-------- Document passage
5 ways to reduce stress at work (that actually work)

Be honest with yourself; how often do you say, “It’s been such a stressful day!” or “jeez, what a shitty week!”. But how often do you actually admit to yourself that you’re stressed? Or even that stress is becoming a problem? A study by Perkbox found that 79% of employed people commonly experience work-related stress; that’s kind of staggering. In fact, several studies suggest that work stress has a bigger impact on a person’s life than relationships, finances and health.

It’s clear that stress is a common phenomenon in today’s fast-paced work culture. Work-related stress can have a significant impact on our physical and mental well-being and can even lead to burnout if not managed properly. In this blog post, I’m going to give you five effective ways to reduce stress at work. And before we get going, I’m willing to bet that at least 80% of you (not a proper stat!) will read this and do nothing. So I’m challenging you now to take 1 thing you read below and make a real effort to give it a try today.

Lastly, we need to recognise that not all stress is bad. We shouldn’t avoid stress completely. Stress can stretch us in healthy ways. We grow as people and as employees and build resilience. But when it becomes chronic or causes problems, that’s when we need to tackle it, ideally before that.

OK, let’s do this.

Prioritize and Organize

One of the primary reasons for workplace stress is the feeling of being overwhelmed by too many tasks and responsibilities. Prioritizing and organizing your workload can help alleviate this stress. There are 2 ways you can do this, or just do both. The first is to make a to-do list for each day and prioritize your tasks according to their importance and urgency. This will help you focus on the most critical tasks and ensure that you meet your deadlines without feeling overwhelmed.

The second is if you have a big, intimidating task that feels too daunting, take a few minutes to plan out the steps required to achieve that thing and then take those steps as a checklist. Personally, I tend to go a step further still and then break down each of those steps, so what I end up with are really simple, easy wins where I can see that I’m making progress towards the big goal.

Take Your damn breaks!

Seriously, If there’s one thing that used to annoy me when I was employed, break martyrs. Those people who opt not to use their break but then complain about not having a break. Now, don’t get me wrong, If you’re in a job like healthcare or hospitality, this can be easier said than done, and life can get in the way sometimes, I’m guilty of the odd 8-hour day without a break, but it’s rare and it’s for a specific reason. You are legally obligated to have and take breaks. Taking short breaks during the workday can help reduce stress and increase productivity. Studies have shown that taking regular breaks can help improve focus and cognitive function. Take a 5-10 minute break every hour to stretch, take a walk, or simply step away from your desk. This can help you recharge and return to your work feeling refreshed and energized.
----------------
-------- Exercise data
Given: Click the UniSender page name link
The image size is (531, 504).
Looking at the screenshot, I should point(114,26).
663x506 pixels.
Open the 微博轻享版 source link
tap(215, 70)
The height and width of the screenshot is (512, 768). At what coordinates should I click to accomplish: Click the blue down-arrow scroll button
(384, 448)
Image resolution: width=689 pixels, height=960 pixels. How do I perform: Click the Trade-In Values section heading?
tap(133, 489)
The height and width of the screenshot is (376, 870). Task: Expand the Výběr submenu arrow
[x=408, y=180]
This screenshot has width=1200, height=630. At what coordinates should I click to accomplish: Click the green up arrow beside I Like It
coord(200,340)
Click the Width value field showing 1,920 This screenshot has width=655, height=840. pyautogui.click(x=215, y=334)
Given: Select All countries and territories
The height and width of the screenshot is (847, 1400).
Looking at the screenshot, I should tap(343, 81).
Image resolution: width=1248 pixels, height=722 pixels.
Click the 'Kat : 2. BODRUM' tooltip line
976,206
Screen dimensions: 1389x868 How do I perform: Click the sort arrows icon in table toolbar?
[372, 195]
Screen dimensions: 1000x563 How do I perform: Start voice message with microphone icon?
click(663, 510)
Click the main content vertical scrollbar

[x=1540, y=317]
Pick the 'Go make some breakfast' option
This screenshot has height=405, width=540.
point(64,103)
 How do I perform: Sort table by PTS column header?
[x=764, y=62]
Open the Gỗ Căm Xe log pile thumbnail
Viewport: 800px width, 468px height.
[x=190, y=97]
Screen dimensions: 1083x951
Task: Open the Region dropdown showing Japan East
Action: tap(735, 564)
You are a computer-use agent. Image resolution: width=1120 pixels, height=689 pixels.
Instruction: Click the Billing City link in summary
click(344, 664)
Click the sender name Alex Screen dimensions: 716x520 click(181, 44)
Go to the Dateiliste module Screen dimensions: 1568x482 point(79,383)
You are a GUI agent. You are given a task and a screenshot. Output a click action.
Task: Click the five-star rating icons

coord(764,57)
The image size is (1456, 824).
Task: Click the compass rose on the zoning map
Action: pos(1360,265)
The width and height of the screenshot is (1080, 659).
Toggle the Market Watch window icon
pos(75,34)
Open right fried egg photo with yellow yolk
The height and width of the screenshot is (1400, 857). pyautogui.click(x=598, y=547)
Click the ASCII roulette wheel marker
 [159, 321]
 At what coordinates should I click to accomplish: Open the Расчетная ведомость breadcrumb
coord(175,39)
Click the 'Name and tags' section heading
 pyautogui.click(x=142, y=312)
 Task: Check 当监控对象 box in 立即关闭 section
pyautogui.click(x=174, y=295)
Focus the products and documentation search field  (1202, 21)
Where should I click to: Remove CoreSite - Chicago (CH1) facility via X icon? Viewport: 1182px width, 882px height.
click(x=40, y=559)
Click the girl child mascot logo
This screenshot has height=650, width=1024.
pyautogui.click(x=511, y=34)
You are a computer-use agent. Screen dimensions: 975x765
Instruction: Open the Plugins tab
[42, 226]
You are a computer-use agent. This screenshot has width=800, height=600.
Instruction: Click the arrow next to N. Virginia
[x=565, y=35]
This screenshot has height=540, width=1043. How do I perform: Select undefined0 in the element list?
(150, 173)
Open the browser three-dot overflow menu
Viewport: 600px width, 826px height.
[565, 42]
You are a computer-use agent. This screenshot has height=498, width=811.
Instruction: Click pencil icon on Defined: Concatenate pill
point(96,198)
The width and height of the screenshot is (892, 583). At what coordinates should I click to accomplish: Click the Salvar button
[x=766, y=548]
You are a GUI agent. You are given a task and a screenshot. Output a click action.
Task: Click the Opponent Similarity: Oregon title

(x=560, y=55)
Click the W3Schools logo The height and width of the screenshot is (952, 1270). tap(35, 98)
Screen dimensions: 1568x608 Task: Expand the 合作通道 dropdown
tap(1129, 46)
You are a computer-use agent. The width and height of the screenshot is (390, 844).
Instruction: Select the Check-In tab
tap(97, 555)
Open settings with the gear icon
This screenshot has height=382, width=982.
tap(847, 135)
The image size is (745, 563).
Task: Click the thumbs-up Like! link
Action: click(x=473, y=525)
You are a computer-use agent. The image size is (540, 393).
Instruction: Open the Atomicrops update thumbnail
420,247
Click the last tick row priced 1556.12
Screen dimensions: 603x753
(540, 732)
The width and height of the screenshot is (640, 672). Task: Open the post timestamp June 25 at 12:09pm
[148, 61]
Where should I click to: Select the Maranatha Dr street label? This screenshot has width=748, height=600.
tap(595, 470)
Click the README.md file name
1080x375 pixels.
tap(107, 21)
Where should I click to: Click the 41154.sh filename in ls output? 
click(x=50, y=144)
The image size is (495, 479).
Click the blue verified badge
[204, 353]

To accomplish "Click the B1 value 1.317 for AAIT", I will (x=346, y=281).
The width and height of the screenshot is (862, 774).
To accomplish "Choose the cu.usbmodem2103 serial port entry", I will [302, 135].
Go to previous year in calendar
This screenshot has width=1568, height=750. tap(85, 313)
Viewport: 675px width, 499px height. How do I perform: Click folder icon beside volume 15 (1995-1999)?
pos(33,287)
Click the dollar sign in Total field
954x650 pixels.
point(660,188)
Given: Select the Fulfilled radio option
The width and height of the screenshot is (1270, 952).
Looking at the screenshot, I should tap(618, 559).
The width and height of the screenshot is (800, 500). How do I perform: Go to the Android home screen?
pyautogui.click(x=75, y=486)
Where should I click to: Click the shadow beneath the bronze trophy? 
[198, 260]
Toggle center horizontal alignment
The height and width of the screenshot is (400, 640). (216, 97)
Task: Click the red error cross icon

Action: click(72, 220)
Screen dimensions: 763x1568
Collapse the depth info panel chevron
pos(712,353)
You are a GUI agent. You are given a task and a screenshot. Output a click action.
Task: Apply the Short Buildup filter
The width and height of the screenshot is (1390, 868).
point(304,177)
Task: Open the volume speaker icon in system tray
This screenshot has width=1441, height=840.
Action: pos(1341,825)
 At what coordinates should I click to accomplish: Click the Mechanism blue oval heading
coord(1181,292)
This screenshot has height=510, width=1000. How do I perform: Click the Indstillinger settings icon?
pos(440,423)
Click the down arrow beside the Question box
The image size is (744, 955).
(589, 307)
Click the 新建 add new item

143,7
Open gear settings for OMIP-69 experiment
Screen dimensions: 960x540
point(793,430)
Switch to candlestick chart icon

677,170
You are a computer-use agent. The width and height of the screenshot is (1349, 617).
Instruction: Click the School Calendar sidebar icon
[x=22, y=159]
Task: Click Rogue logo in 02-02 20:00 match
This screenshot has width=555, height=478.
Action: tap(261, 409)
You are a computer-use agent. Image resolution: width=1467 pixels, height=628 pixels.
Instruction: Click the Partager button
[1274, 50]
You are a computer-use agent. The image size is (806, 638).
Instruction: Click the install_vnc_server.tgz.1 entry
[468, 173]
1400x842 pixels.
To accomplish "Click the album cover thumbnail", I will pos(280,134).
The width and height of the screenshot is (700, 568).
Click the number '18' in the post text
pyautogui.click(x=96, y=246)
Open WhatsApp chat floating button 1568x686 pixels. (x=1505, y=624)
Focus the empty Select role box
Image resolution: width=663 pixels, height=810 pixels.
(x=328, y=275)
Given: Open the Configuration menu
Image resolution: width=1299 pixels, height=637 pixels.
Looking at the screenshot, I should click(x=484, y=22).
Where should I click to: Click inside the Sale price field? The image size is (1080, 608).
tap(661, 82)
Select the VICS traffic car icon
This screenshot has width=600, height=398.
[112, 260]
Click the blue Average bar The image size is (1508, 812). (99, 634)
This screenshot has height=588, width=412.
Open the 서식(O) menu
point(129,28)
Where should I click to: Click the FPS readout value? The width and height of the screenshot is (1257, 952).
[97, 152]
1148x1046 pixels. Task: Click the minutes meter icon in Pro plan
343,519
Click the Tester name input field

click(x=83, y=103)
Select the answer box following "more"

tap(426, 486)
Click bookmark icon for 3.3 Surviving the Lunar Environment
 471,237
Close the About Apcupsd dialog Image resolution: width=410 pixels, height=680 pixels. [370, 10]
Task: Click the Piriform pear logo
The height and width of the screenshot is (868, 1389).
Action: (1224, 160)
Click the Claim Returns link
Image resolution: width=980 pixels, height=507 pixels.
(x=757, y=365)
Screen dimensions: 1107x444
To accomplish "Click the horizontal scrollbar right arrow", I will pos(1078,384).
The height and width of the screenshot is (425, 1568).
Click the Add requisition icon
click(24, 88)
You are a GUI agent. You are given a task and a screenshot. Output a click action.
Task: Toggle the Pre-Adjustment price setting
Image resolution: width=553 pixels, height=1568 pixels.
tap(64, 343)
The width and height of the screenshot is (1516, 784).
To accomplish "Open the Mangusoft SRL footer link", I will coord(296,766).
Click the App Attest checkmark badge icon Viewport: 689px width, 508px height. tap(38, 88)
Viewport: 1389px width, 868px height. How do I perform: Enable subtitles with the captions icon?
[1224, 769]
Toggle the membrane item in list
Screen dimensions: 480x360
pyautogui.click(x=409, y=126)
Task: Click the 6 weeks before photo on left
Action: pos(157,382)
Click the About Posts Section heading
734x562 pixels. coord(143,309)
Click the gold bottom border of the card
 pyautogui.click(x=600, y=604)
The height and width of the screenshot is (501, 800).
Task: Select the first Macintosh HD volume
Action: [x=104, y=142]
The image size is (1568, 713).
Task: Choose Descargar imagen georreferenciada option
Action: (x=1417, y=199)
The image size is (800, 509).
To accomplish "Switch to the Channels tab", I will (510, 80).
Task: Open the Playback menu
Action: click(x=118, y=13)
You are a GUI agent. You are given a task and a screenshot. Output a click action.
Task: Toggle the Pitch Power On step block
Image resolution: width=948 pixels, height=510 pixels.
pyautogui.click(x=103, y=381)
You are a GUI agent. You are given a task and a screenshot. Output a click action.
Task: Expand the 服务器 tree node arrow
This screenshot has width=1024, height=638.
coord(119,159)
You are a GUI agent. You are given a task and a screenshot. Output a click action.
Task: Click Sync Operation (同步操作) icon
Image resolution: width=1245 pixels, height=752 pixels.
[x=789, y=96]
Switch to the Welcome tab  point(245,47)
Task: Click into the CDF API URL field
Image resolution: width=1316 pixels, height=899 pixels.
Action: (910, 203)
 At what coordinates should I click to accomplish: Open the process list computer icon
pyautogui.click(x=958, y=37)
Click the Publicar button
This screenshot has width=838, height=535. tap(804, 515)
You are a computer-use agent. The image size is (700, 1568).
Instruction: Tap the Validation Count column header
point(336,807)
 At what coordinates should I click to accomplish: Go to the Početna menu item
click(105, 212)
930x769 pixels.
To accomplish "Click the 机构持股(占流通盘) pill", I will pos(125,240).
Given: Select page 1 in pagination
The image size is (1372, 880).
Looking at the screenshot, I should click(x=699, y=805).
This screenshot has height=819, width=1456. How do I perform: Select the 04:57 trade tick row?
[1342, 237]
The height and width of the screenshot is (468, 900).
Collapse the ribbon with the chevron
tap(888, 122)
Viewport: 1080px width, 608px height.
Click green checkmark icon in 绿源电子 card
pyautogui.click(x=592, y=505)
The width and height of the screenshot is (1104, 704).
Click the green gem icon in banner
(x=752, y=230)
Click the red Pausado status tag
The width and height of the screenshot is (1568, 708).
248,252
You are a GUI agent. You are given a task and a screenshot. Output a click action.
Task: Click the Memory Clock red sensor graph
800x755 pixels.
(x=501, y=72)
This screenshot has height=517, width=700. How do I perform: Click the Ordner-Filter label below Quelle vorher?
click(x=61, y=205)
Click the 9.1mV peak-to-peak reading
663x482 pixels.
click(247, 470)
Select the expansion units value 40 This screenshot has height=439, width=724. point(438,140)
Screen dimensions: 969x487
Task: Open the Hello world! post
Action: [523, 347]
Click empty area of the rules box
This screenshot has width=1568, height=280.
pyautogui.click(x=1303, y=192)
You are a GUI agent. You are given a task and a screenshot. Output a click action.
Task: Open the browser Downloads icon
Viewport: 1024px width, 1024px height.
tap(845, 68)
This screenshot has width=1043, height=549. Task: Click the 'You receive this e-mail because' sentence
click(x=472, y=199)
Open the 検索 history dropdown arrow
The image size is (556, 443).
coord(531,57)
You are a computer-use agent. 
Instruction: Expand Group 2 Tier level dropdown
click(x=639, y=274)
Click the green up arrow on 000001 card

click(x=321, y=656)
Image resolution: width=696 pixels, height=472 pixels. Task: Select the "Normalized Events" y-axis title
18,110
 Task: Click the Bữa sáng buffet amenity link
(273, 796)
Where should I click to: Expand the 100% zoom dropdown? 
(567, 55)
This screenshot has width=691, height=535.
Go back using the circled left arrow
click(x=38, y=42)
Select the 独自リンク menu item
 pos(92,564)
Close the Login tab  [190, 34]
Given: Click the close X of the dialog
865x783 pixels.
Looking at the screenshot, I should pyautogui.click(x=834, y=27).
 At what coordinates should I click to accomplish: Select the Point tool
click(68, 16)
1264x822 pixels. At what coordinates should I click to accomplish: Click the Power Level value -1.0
----------------
Continue the blog post on reducing work stress from where it stops.

Top Tip: Sometimes I would take my break in my car where it’s quiet, away from distractions or people looking to pick your brain on something (spoiler: That’s called working, not taking a break). When I’m in the car I would…

…Practice Mindfulness

Mindfulness is a technique that involves being present at the moment and aware of your thoughts and feelings. It has been shown to be effective in reducing stress and increasing well-being. Practising mindfulness at work can be as simple as taking a few deep breaths, meditating for a few minutes, or being fully present in the task at hand. There’s no need to sit cross-legged in the lotus pose chanting mantras that make you feel like someone/something is about to be sacrificed. If you do that stuff, that’s cool; more power to you. But if you’re just getting started, then a simple 5 minutes just watching your breath come in and go out is enough.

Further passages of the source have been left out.